ONE in three University of The Bahamas students who answered a survey have been raped – either in the form of sex without consent or statutory rape.
That’s just one of the terrifying details from a report published in the International Journal of Bahamian Studies.
Taking those two categories separately shows that 17 percent of woman – about one in six – old enough to give their consent have been raped. Those are horrifying numbers, and makes one wonder how this could be.
Digging deeper into the report shows some of the attitudes that underlie such behaviour. Nearly a third, for example, believe that rape cannot take place within a marriage. Around one in six said they had sex when their partner was physically or mentally unable to give consent.
That word consent is the crucial one – and it seems like too many do not know what it truly means. In fact, the report even suggested that many students failed to realise that they had been sexually abused or raped. A number also admitted to having sex with underage partners.
As the report says, “This suggests that students are either ignorant of the law or feel that the sexual partner in their private life is beyond the protection/reach of the law.”

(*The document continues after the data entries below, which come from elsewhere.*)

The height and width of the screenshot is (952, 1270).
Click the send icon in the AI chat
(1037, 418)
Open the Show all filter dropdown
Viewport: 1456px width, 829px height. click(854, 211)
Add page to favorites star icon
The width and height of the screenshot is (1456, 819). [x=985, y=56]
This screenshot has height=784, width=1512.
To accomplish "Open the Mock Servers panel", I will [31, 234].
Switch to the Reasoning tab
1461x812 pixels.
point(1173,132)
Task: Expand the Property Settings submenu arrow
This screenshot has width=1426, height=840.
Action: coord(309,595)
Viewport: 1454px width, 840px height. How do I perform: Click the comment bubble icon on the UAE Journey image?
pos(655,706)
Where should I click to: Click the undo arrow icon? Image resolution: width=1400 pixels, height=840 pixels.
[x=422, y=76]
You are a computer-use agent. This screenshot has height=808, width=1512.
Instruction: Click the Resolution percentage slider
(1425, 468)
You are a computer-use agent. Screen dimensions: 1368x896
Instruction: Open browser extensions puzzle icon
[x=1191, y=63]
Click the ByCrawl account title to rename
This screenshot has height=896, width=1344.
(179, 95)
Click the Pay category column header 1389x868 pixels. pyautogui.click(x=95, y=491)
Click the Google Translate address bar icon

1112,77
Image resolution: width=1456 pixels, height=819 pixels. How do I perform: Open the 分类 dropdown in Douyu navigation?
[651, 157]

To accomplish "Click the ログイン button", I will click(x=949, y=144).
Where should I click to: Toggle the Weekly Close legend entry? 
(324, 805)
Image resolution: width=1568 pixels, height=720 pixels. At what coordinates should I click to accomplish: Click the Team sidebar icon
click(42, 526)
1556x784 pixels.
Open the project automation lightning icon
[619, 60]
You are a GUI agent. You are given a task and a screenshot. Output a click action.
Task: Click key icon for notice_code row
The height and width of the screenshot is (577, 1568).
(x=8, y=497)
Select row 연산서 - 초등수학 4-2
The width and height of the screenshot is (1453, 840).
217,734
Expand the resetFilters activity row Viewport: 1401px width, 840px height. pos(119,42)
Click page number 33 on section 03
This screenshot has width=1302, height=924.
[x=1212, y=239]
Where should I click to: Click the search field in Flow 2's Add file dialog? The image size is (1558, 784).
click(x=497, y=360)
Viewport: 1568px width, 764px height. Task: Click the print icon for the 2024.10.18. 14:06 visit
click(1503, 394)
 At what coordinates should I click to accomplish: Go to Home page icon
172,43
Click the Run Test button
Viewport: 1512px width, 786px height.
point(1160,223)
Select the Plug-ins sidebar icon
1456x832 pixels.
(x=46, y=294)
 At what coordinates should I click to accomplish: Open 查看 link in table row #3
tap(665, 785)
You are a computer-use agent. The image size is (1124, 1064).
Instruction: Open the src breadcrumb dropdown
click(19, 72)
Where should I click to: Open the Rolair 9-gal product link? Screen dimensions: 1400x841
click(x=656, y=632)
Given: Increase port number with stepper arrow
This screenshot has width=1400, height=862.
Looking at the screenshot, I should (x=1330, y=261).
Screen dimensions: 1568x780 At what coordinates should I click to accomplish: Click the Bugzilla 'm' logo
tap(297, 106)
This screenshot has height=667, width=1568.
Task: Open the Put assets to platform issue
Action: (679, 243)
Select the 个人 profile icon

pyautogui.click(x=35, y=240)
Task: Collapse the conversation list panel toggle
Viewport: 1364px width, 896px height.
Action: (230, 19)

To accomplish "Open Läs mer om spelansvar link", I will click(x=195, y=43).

What does this mean for public life beyond the walls of the university? Well, the report spells it out: “This is an attitude which was made evident in the marital rape debate and public comments made by government ministers who indicated that sexual intercourse, particularly within marriage, was a private matter and, so, beyond the reach of legislation to protect either party.”
In short, this is a question of an attitude that affects us all. It is not just a case of what is happening to students – as if that wasn’t bad enough.
This is our culture. This is our nation, in which we do not do enough to protect women from violence because too many of us do not perceive some of that violence as being wrong.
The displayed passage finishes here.